The British Library will retain everybody’s submissions so generations to come will be able to look back and wonder at our obsession with, for instance, listening to loud music on earphones in public places, grumbling about more pollution while refusing to pay more tax, drinking water out of bottles instead of taps, and expecting pop stars to say profound things about anything other than their favourite colour.
It’s the kind of exercise that’s been done before, perhaps most famously in the 1930s through the Mass Observation Archive. This was a collection of journals penned by folk right around the UK, commissioned in the spirit of democratising history and empowering citizens, but also to assemble a picture of Britain from the bottom up (this was the time of the Great Depression) rather than the top down.

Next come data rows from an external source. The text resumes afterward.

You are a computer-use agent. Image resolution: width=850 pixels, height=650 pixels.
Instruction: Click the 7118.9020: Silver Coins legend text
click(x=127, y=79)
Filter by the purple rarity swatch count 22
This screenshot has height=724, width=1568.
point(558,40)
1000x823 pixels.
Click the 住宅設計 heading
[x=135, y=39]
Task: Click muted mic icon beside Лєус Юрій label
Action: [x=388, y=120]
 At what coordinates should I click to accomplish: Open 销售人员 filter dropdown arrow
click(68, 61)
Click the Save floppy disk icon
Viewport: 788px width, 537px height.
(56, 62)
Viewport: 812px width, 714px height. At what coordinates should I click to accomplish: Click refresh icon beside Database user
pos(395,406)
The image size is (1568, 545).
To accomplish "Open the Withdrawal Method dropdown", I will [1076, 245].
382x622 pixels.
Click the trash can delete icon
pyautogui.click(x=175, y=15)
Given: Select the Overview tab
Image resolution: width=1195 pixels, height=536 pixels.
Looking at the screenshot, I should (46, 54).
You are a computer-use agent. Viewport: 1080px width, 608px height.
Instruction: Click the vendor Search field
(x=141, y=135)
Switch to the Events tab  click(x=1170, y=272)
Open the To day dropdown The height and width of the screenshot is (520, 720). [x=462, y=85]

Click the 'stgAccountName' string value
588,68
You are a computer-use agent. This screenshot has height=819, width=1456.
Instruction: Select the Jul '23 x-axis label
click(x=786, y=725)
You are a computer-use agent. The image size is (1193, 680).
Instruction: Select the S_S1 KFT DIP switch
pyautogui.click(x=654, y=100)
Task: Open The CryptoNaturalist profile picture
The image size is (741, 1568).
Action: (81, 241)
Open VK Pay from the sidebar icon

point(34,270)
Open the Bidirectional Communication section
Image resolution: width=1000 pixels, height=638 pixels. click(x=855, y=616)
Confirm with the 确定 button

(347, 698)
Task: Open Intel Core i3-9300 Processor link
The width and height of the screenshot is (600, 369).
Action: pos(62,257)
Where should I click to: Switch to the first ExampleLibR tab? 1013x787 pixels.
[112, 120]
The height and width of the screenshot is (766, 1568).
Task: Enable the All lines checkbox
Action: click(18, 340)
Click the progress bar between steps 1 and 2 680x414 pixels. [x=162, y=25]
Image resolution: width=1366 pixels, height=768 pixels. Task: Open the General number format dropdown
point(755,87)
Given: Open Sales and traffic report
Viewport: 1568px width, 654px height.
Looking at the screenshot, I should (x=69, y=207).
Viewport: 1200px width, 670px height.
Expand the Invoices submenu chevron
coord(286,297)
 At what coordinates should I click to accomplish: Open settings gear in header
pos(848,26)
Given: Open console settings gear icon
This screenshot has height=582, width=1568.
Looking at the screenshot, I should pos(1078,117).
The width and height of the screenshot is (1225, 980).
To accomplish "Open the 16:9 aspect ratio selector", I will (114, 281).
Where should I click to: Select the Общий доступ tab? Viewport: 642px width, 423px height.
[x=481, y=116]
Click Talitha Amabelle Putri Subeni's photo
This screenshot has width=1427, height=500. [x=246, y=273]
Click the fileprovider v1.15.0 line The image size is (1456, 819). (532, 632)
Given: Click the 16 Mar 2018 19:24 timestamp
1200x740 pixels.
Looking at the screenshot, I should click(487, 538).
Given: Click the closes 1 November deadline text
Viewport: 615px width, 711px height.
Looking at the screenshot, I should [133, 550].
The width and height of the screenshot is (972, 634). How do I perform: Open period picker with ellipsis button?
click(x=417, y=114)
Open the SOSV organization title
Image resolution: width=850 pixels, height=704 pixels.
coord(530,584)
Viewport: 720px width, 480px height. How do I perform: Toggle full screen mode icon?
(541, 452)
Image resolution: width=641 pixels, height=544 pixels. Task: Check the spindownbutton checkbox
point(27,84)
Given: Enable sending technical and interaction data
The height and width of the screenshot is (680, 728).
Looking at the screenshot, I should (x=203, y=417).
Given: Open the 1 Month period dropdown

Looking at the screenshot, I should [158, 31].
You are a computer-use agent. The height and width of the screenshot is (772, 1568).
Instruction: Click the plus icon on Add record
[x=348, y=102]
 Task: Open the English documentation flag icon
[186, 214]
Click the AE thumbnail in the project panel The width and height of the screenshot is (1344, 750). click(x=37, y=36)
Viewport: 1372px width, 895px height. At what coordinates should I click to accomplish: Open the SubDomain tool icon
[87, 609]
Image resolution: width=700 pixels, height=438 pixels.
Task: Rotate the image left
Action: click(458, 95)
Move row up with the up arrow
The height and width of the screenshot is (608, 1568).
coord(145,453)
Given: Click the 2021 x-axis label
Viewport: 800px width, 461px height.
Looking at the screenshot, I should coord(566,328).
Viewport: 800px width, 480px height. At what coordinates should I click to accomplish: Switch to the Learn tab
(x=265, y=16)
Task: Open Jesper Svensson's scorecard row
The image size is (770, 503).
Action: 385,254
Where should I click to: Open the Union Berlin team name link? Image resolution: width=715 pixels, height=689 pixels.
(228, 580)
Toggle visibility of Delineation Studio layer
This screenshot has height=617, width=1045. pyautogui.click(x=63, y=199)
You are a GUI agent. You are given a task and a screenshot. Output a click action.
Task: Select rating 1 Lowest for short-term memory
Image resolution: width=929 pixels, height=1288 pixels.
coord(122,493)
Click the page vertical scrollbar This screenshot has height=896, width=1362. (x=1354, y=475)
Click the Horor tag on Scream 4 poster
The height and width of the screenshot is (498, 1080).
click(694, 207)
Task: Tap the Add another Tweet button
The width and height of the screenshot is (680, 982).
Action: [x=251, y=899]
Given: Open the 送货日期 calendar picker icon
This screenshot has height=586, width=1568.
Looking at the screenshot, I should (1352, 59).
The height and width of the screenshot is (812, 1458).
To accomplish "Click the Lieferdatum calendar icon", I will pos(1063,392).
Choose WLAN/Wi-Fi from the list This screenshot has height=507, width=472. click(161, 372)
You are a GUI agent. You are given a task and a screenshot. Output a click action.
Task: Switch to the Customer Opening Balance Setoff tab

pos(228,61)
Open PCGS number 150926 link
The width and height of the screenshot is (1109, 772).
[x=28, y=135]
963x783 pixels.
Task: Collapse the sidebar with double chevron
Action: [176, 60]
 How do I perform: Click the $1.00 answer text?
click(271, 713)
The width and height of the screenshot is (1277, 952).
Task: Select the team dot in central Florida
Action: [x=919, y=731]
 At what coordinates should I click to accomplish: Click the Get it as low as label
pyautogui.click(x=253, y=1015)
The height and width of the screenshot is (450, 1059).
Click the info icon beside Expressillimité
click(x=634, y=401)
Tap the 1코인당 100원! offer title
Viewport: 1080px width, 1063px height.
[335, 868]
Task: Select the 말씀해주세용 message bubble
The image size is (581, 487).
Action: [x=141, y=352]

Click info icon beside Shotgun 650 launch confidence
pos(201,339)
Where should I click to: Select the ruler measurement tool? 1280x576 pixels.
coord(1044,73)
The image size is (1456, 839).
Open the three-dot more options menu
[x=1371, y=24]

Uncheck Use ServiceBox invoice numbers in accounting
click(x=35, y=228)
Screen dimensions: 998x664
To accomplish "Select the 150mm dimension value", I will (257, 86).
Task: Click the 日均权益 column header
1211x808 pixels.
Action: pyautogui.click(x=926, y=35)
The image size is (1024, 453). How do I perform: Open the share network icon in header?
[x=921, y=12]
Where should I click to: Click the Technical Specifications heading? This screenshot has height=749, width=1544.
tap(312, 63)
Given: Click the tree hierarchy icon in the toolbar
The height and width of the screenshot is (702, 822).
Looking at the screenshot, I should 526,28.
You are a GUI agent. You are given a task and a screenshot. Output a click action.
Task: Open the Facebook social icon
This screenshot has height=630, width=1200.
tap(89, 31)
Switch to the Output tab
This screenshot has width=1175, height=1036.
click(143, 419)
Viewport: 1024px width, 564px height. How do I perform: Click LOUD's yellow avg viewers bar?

A different sort of initiative was mounted in 1988 by the British Film Institute, who, on Tuesday 1st November of that year, invited the entire population to keep a diary of what they watched on television, again collecting the results for posterity.
Back then the notion of being able to find out what the country really thought about something, and to take the temperature of public opinion, was a startling novelty. Now the reverse is true, but before blogs become as redundant and passe as Laserdiscs (it could happen!), today is a day it is hoped will be remembered for centuries.
To take part, all you have to do is:
– Write a diary of your day (it should be anything from 100 to 650 words long)
– Visit the History Matters website and follow the instructions on how to upload your blog
– Make sure everyone you know, from close friends and family to work colleagues, does the same
Your blog can be uploaded anytime between now and 31st October, so don’t worry about having it completed today.
I’ll be sending in my own submission, which will include – of course – how I spent a portion of the day writing a blog about writing a blog. Why don’t you do the same?